**** TEXTE DE LA PAGE

Reportage

En Nouvelle-Zélande, les femmes vivant avec le VIH parlent de la stigmatisation

09 mars 2015

À la veille de la Journée internationale de la Femme, Jan Beagle, Directrice exécutive adjointe de l'ONUSIDA, a rendu visite à un groupe de femmes vivant avec le VIH à Auckland, en Nouvelle-Zélande, pour entendre leurs expériences. Cette rencontre s'est faite dans le cadre de l'une des réunions régulières de Positive Women, une organisation de soutien aux femmes vivant avec le VIH et leurs familles. Ce groupe œuvre pour sensibiliser la communauté au VIH à travers des programmes d'éducation et de lutte contre la stigmatisation.

Jane Bruning, Coordonnatrice nationale de Positive Women Inc., estime que « vivre avec le VIH peut être un facteur d'isolement extrême car beaucoup de femmes ne veulent parler à personne de leur état sérologique. Il est donc très important d'avoir un espace sécurisant où ces femmes peuvent se réunir et parler ouvertement sans craindre d'être jugées ».

Mme Beagle, elle-même originaire d'Auckland, s'est dite touchée par les histoires de ces femmes. « J'ai rencontré des femmes vivant avec le VIH dans de nombreux pays, mais c'est particulier d'entendre s'exprimer des femmes vivant avec le VIH dans mon propre pays. Je suis émue par leurs histoires et je m'engage à travailler avec elles pour lutter contre la stigmatisation et la discrimination qui occupent une si grande place dans leur vie quotidienne ».

Les femmes ont parlé à Mme Beagle de leur crainte de dévoiler publiquement leur état. Les raisons en sont très diverses. Certaines ont peur de perdre leur emploi, tandis que d'autres craignent que leurs enfants ne soient rejetés parce que leur mère vit avec le VIH.

Judith Mukakayange, aujourd'hui plus à l'aise avec son état, explique qu'elle a rejoint la Nouvelle-Zélande il y a 15 ans, en tant que réfugiée fuyant la guerre civile au Rwanda. À son arrivée, elle était enchantée de démarrer une nouvelle vie. Toutefois, ce rêve s'est vite écroulé lorsque, dans le cadre de la procédure de demande d'émigration, elle a subi un test de dépistage et appris qu'elle était séropositive au VIH. « Quand vous apprenez que vous avez le VIH, vous vous sentez si seul qu'il est important de créer des liens avec d'autres personnes qui vous comprennent », raconte Mme Mukakayange.

********

TRAVAIL À RÉALISER.
Poursuivez le reportage sur les femmes vivant avec le VIH en Nouvelle-Zélande à partir de sa dernière phrase. Le listing qui suit n'a aucun rapport avec le reportage sur les femmes vivant avec le VIH en Nouvelle-Zélande.

**** MATÉRIEL FOURNI

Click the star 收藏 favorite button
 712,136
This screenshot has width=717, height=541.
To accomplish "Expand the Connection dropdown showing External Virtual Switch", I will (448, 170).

********

RÉPONSE AU PROBLÈME.
« C'est mon histoire mais je ne la raconte à personne. Même mes amis proches ne savent pas. Il m'est tout simplement impossible de dire que j'ai le sida. C'est embarrassant, tellement embarrassant. Venir ici chez Positive Women est formidable. Je ne peux pas imaginer ma vie sans Positive Women », explique une autre participante.

Dès les premiers temps de l'épidémie de sida, la Nouvelle-Zélande a pris la tête de la riposte. Le pays a mis en œuvre des programmes basés sur des faits probants pour s'assurer que les populations les plus exposées au risque d'infection à VIH bénéficient d'une attention prioritaire. Dès 1987, la Nouvelle-Zélande compte parmi les premiers pays à mettre en place des programmes d'échange d'aiguilles pour les consommateurs de drogues. Le pays est aussi un pionnier de cette région du globe pour la dépénalisation du commerce du sexe et des rapports sexuels entre hommes.

Le recul de l'épidémie dans le pays est largement imputable à ces initiatives. La Nouvelle-Zélande présente une très faible prévalence du VIH, le Ministère de la Santé faisant état d'environ 0,1 % des adultes âgés de 15 à 49 ans vivant avec le VIH. En 2013, environ 180 personnes ont été nouvellement diagnostiquées séropositives au virus.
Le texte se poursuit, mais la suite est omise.